Selected excerpt:
— BEGIN —
Heats comprised Basic to Brilliant, a challenge requiring contestants to elevate an everyday kitchen ingredient, and a Mystery Box Challenge, in which unsuccessful Basic to Brilliant contestants were asked to make a dish out of at least one of a selection of ingredients. For the first episode, the Mystery Box ingredients were chocolate, trout, and beetroot; all four went for the same ingredient, a situation Wallace dubbed a "trout-off". The two winners of each challenge faced three former contestants of the show, while the three winners of each episode advanced to quarterfinals, where they cooked for a critic. The 2025 Women's Rugby World Cup delayed the ninth episode by a day.

Knockout Week usually featured three contestants from each week, though four advanced from the second; the sixteen were split into pairs of eight and cooked for a shift in a professional kitchen. The final ten then faced a further challenge, with eight advancing to the semi-finals. The final eight were then split in half to cook at Chawton House in Hampshire, where they were challenged to produce a lunch worthy of the 250th birthday of Jane Austen, whose brother once owned the house; another challenge that week involved Heston Blumenthal instructing chefs to replicate dishes from The Fat Duck. Wallace did not feature after the semi-finals; no on-screen explanation was given.
— END —
Given data:
— BEGIN —
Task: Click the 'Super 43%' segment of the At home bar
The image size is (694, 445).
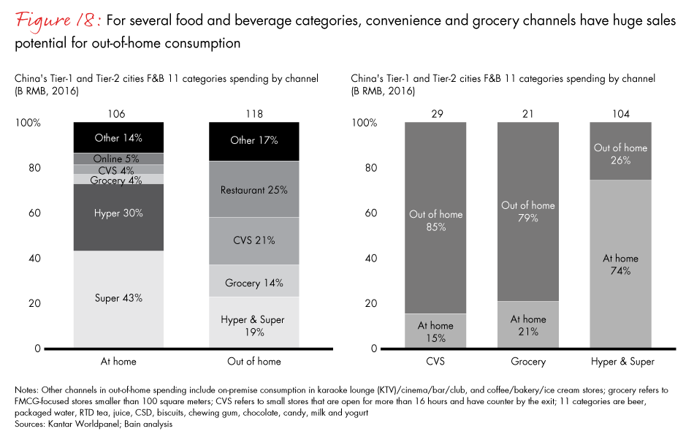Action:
— END —
Your tasks:
1. Can you rewrite the cooking competition passage from "Heats comprised Basic" to "episode by a day.", swapping "Basic to Brilliant" for "Everyday to Exceptional"?
2. Could you carry on the account of the cooking competition past its last sentence?

Answers below:
1.
Heats comprised Everyday to Exceptional, a challenge requiring contestants to elevate an everyday kitchen ingredient, and a Mystery Box Challenge, in which unsuccessful Everyday to Exceptional contestants were asked to make a dish out of at least one of a selection of ingredients. For the first episode, the Mystery Box ingredients were chocolate, trout, and beetroot; all four went for the same ingredient, a situation Wallace dubbed a "trout-off". The two winners of each challenge faced three former contestants of the show, while the three winners of each episode advanced to quarterfinals, where they cooked for a critic. The 2025 Women's Rugby World Cup delayed the ninth episode by a day.

2.
Four chefs advanced to finals week, all of which featured in the first two episodes. These comprised the Basildon-born post-production assistant colourist Sophie Sugrue, Wandsworth fishmonger Harry Maguire, Swindon vocational trainer Sam Kaeokon, and Doncaster copywriter Claire Syrenne. Unlike previous weeks, only the first two episodes were uploaded to iPlayer before broadcast, and Friday's episode was an hour long. For the antepenultimate episode, the four travelled to Athens in Greece, where they faced three challenges. Anna Haugh, who had previously hosted MasterChef: The Professionals with Wallace and Marcus Wareing, joined from episode 23; she and Grace Dent would subsequently host the show full-time. Maguire beat Sugrue and Syrenne in the final.

== Reception ==
Giles Coren and reviewers for The Times, The Daily Telegraph, and The Irish Times felt that the first episodes suffered for its reduced banter and reviewers for the Evening Standard, The Herald, and The Independent felt uncomfortable watching the programme. Billy Weir of the Belfast Telegraph wrote that admitting to watching the show made him feel like he had "joined that group of people who love peering into people's houses with the curtains open or slowing down to have a gawk at an accident" and BBC Radio Scotland aired a phone-in show debating various facets of the series. The opening episode was watched by 1.96 million viewers overnight, down from the 2.73 million who watched the previous series's premiere; the BBC attributed this to a continuing fall in terrestrial TV ratings and its unusual time of broadcast.